Рокса внесла белую доску с тридцатью пятью черными клавишами, и лейтенант кусал губу, пока ее нестриженые ногти выцарапывали арпеджио, а из червоточин сыпалась пыль.

Шкаф Дона Франсишку, державшийся лишь благодаря покрытой лаком поверхности, дожил до 1957 года; затем он рухнул, обнажив обломки китового уса и лоскуты черной тафты, взлетевшие вверх, как бумажный пепел.

Пауки превратили клетку попугая в слепой серый кокон. Картины облупились, от двенадцати апостолов сохранились лишь покрытые пятнами обрубки. Только из головы Христа, подобно перископическим глазам у некоторых рыб, по-прежнему торчали на стебельках две голубые стеклянные бусины.

Глаза самой Эужении слишком устали, чтобы рассматривать лица, заглядывающие к ней в окно. Впрочем, Эужения уже видела их много лет назад, они давно были здесь, как она и предполагала.

Развинтив серебряный фиал, отец Олимпиу да Силва совершил соборование, и в комнате зазвучала молитва. Модест взмахнул кадилом, и клубы голубого дыма потревожили зажужжавших ос.

Она не вспотела. Ее лицо оставалось неподвижным. Никто бы и не подумал, что под этой бумажной кожей есть вены, артерии и бьющееся сердце.

Затем ее губы раскрылись со звучным хлопком. Да Силвы услышали тихий звук. Сначала они не могли понять, что это – шелест ее кожи, шорох черной бумазеи или начало предсмертного хрипа.
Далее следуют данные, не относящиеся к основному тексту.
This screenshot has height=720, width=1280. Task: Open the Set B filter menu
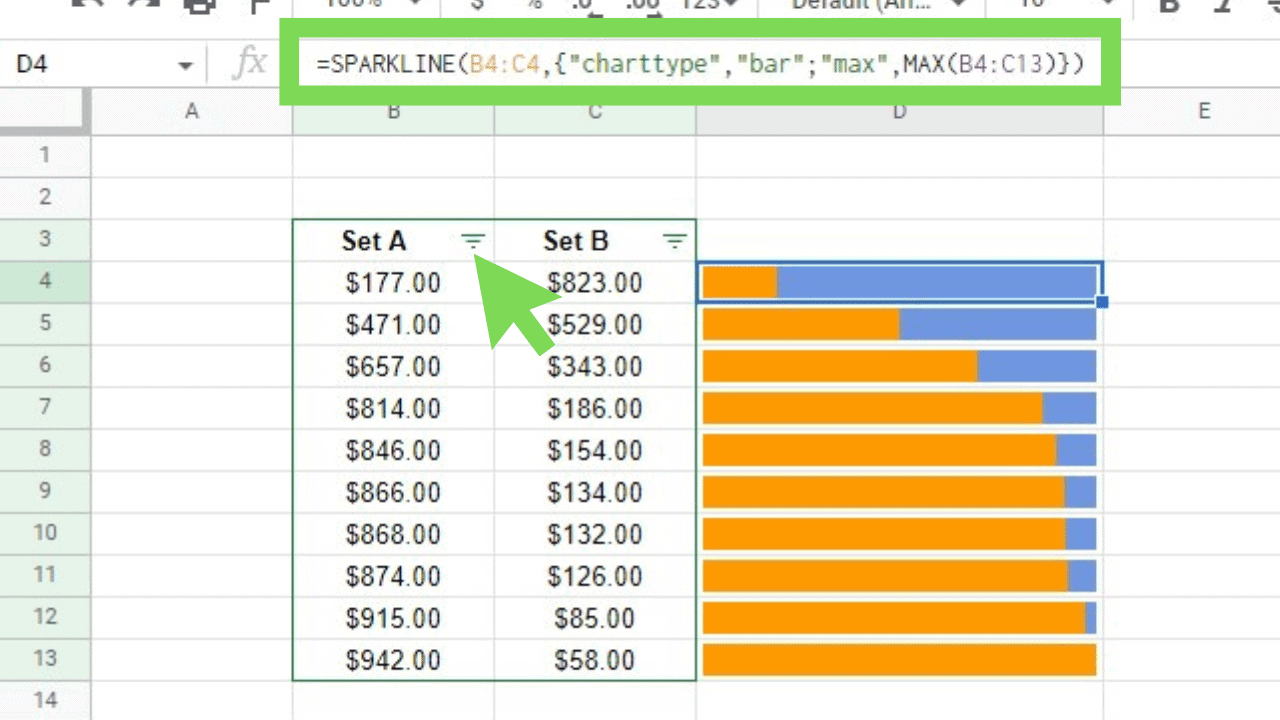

Слово отделилось и поплыло по комнате. Второе прозвучало отчетливо. Вереница слов, слабых, как ветер в далеких ладонях.

– Бумаги, – шепотом сказали да Силвы. – Спросите ее о бумагах.

Папа Агостиньу приложил ухо к ее рту. Затем выпрямился и на цыпочках отошел к окну.

– Она говорит по-португальски. Кто-нибудь говорит по-португальски? Неужели никто больше не говорит по-португальски?